The Skylab 4 crew, comprising Gerald Carr, Edward Gibson, and William Pogue, docked their Apollo spacecraft to the Skylab space station 47 years to the day when the crew of Resilience docked at the orbiting lab, NASA noted in an article on its website.


To celebrate the new record, the four Crew-1 astronauts took time out to chat with Edward Gibson, the last surviving member of the Skylab 4 mission.

The record has stood for more than four decades for a couple of reasons. First, the Space Shuttle, which followed the Apollo program and operated from 1981 until 2011, only stayed in orbit for short periods, with its longest mission   STS-80 in November 1996 lasting just 17.5 days. And second, when the Space Shuttle program ended, it took with it America's only means of getting astronauts into space, forcing it to rely on Russia's Soyuz spacecraft. It was only with the arrival of SpaceX's crewed missions, the first of which took place in 2020, that the U.S. could once again launch and land astronauts from its own territory.


The current record will continue to extend until the four Crew-1 astronauts return on Resilience on April 18, 2021.

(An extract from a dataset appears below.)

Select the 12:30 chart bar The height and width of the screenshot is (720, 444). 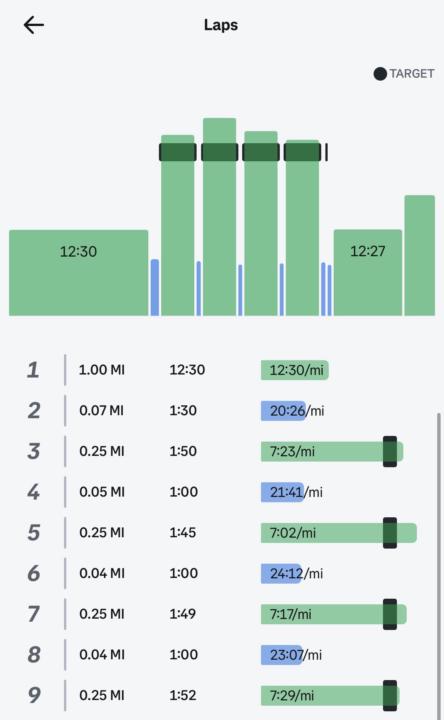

Over the years, astronauts have of course spent much longer periods of time in space during a single trip. The record is currently held by Russia's Valery Polyakov, who spent almost 438 consecutive days aboard the Mir space station from 1994 to 1995. The longest period of time an American astronaut has spent in space at any one time is 340 days, achieved by Scott Kelly aboard the ISS in 2015-16, while NASA astronaut Christina Koch has the record for the longest time spent in space by a woman, reaching 328 days aboard the ISS in 2019-20. All three astronauts used Russian spacecraft for the round trip to the orbiting outpost.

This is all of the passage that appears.